**WORK INSTRUCTIONS:** Leaving out the pictures, output the lines from the one that contains "Task: Open the chat messages icon" through the end of the material, exactly as they stand.
----- EXTRACTED MATERIAL -----
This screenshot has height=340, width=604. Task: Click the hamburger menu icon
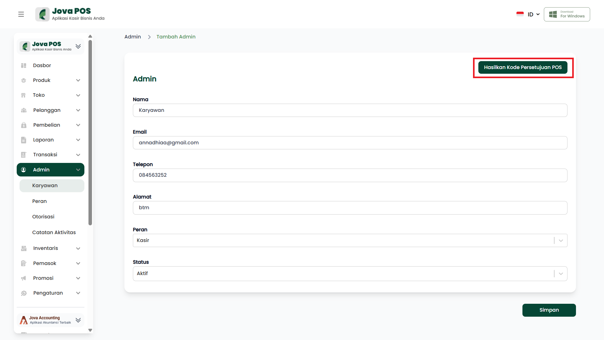tap(21, 14)
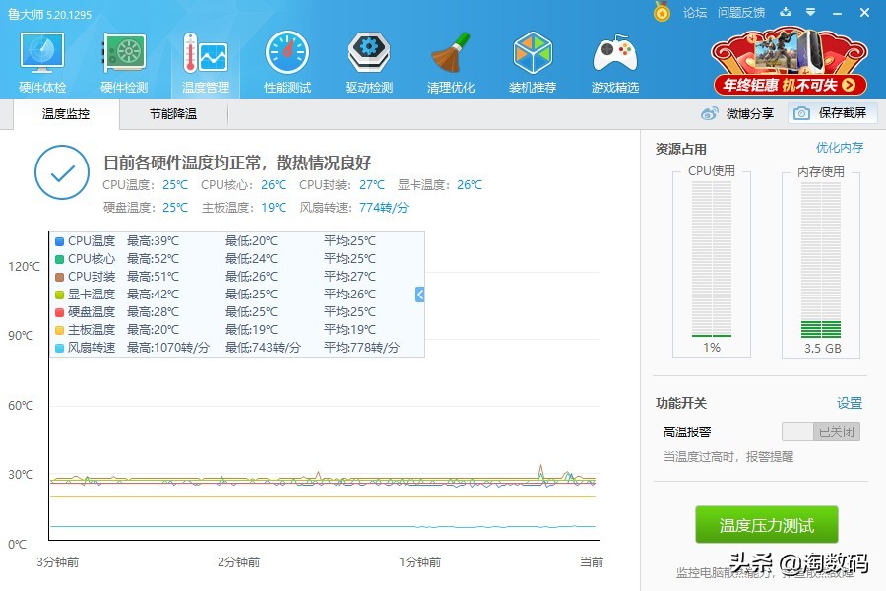Click the download arrow in title bar

[785, 13]
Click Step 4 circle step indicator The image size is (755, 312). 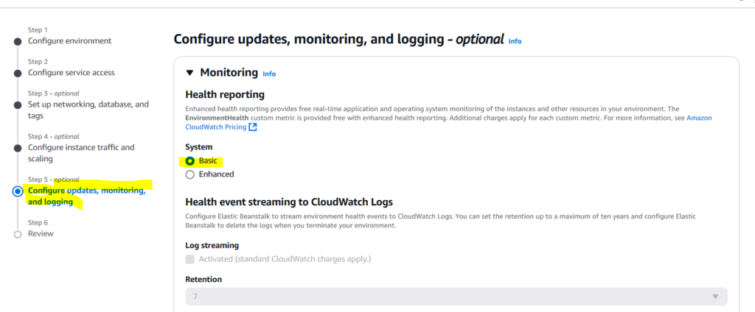[x=18, y=148]
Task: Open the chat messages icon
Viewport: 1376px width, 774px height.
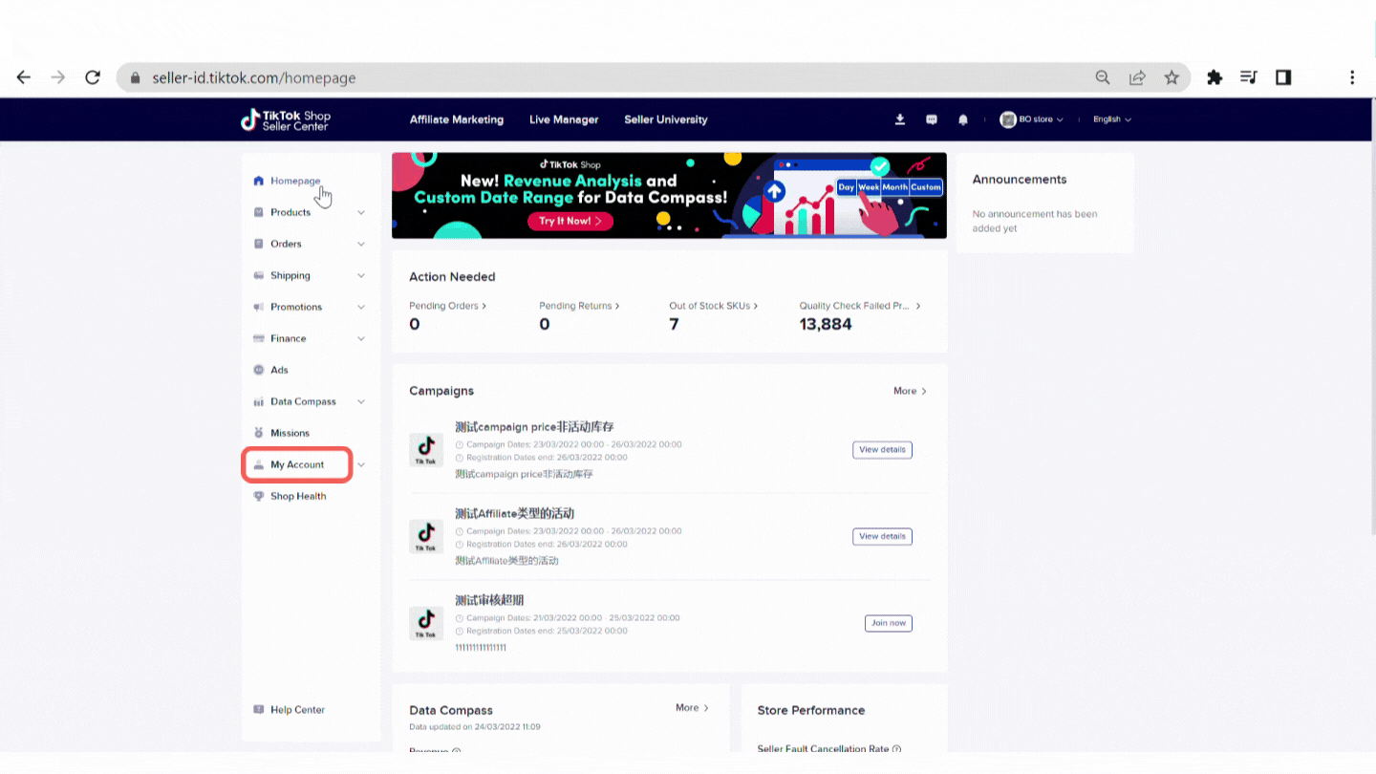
-----
**SOLVED EXERCISE:**
Task: Open the chat messages icon
Viewport: 1376px width, 774px height.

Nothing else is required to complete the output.